As a general contractor grows, it will inevitably increase employee volume. On a long enough timeline, entirely new business units will also spring up out of necessity. This makes a universal business development ethos for the organization much more complicated, especially if acquiring internal buy-in isn’t made a priority.
One of our partners ANDRES Construction follows an internal empowerment strategy that is frequently seen in other industries but rarely in construction. Jonathan Haywood runs point on business development at ANDRES, and he also considers himself an ambassador and a steward to engage and instruct his team. He’s helping design a class for team members: Business Etiquette and Communication Training.
“We’re just shy of 200 employees," said Haywood, "so we hit on how we interact in a business setting, how we interact on Zoom, what etiquette is, how we portray ourselves in public. Some things will be rudimentary, but post-COVID it’s more apparent we’ll be doing this moving forward.”
Business development is a team sport.
Piggybacking off of the community-acknowledgement of the previous step, it’s important to treat business development like the collaborative effort it is. A well-oiled machine of an organization is when every member dons the sales hat, job title be damned.
Too often, business development efforts become siloed for various reasons: ego, a lack of a team buying into the mission, a failure on management’s part to encourage and empower. Siloed business development handicaps the ceiling of a company’s success. More times than not, more than one team member is going to have touches on a single business relationship. We specifically made our CRM feature unlimited seats for general contractors looking to destroy silos. Because what’s the logic in only one person at a general contractor using their CRM? What happens when that person leaves?

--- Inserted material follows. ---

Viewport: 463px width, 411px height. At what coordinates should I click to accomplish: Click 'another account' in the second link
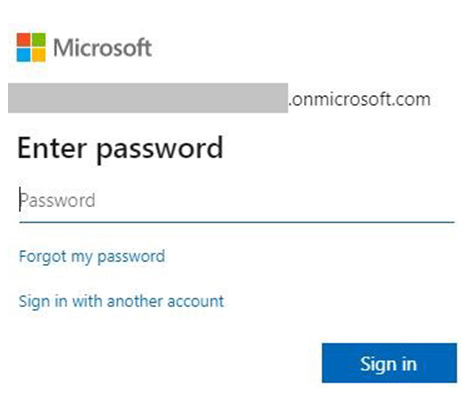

What isn’t measured can’t be improved.
In every industry, analytics is king and this trend will only continue to be the norm in construction. Which types of jobs do you usually lose on? What percentage of repeat business could fall away and you could still hit your growth goals? With general contractor profit pools tighter than ever—and more general contractors springing up everyday influenced by analytics-focused minds of other industries—every GC should be making it an imperative to not only gather data but dissect and grow from it.
Prioritize your digital self.
When’s the last time you looked in the digital mirror? The quality and scope of a general contractor’s completed jobs and word-of-mouth reputation matter, yes. But as we learned from Covid, in-person relationships are only a fraction of business development moving forward.
Is your company’s personal website sleek, easy-to-navigate, and aesthetically modern, or does it look like a library’s home dashboard from 1997? Is your personal LinkedIn an advertisement for you and your brand or is it the Sparknotes of a half-abandoned resume with a few tumbleweeds rolling by? Is your company’s social media and external marketing efforts operating on a singular cohesive mission with daily effort?
Our partner DeAngelis Diamond is one GC that makes it a priority to grow their digital footprint, with a dedicated marketing team that constantly promotes their brand. Just a quick perusal of their website and team member LinkedIns gives you a good feeling. What prospective client wouldn’t want them to build for them?
Anticipate, anticipate, anticipate.
One side of the coin is the past, the other is the future. Business development in every industry keeps its present informed by the future for an obvious reason: we have to work today to get to the place we want to be tomorrow. Forecasting and astute awareness of construction cash flow are staples of sound business development, which is why we made it such an integral aspect of Buildr CRM. Will you have gaps next quarter? Do you need to start the hiring process because of all the projects you signed onto next year?